* **Exercise description**
Each line of the material below is to be written out exactly. Leave out any picture.

* **Source records**

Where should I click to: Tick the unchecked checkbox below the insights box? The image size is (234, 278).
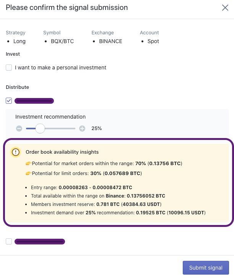pos(9,241)
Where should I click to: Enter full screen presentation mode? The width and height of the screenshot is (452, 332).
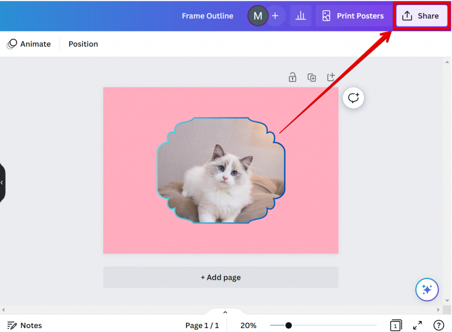[417, 325]
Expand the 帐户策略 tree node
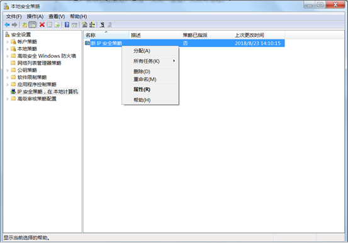Viewport: 348px width, 243px height. pos(8,42)
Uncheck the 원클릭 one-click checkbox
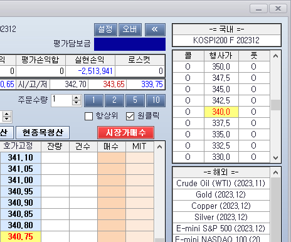The image size is (291, 242). pyautogui.click(x=130, y=116)
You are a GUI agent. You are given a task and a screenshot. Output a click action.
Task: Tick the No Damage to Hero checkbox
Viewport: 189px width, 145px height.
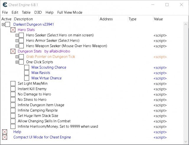[13, 94]
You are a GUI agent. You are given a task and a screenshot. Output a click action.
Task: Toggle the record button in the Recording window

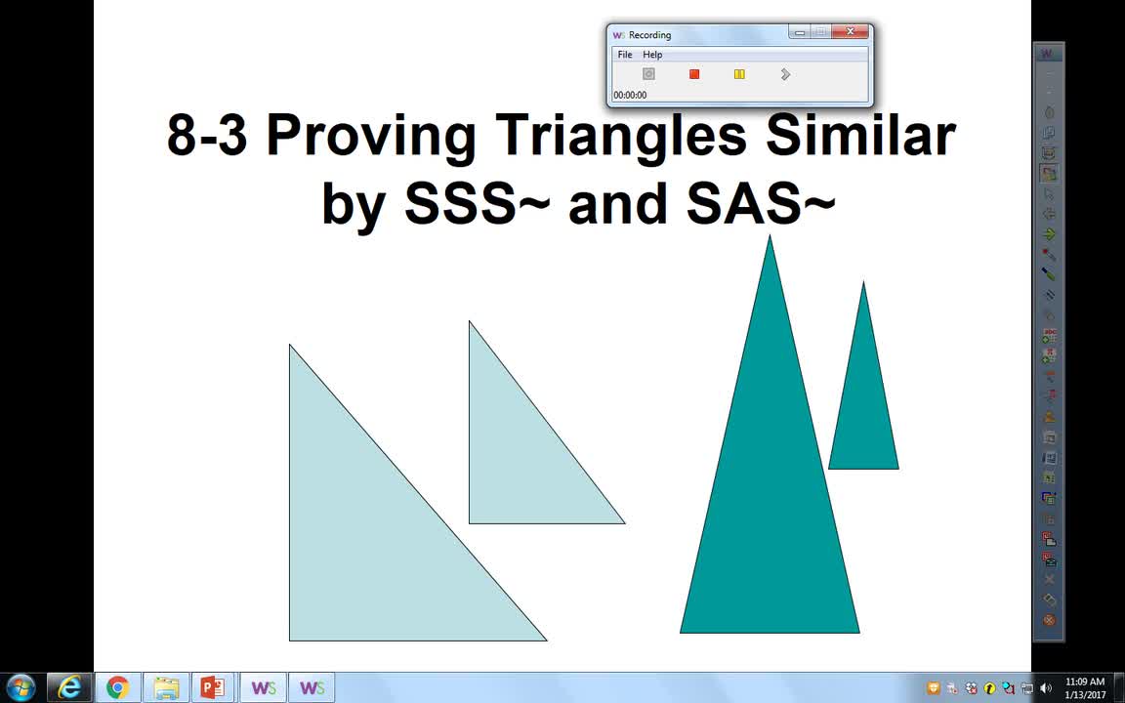(x=647, y=73)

* **Answer section**
Where should I click to: Tick the unchecked checkbox below the insights box? The image size is (234, 278).
pos(9,241)
Where should I click to: Enter full screen presentation mode? The width and height of the screenshot is (452, 332).
[417, 325]
Expand the 帐户策略 tree node
Viewport: 348px width, 243px height. pos(8,42)
Uncheck the 원클릭 one-click checkbox
The image size is (291, 242). pyautogui.click(x=130, y=116)
You are a GUI agent. You are given a task and a screenshot. Output a click action.
Task: Tick the No Damage to Hero checkbox
Viewport: 189px width, 145px height.
[13, 94]
You are a GUI agent. You are given a task and a screenshot. Output a click action.
Task: Toggle the record button in the Recording window

(x=647, y=73)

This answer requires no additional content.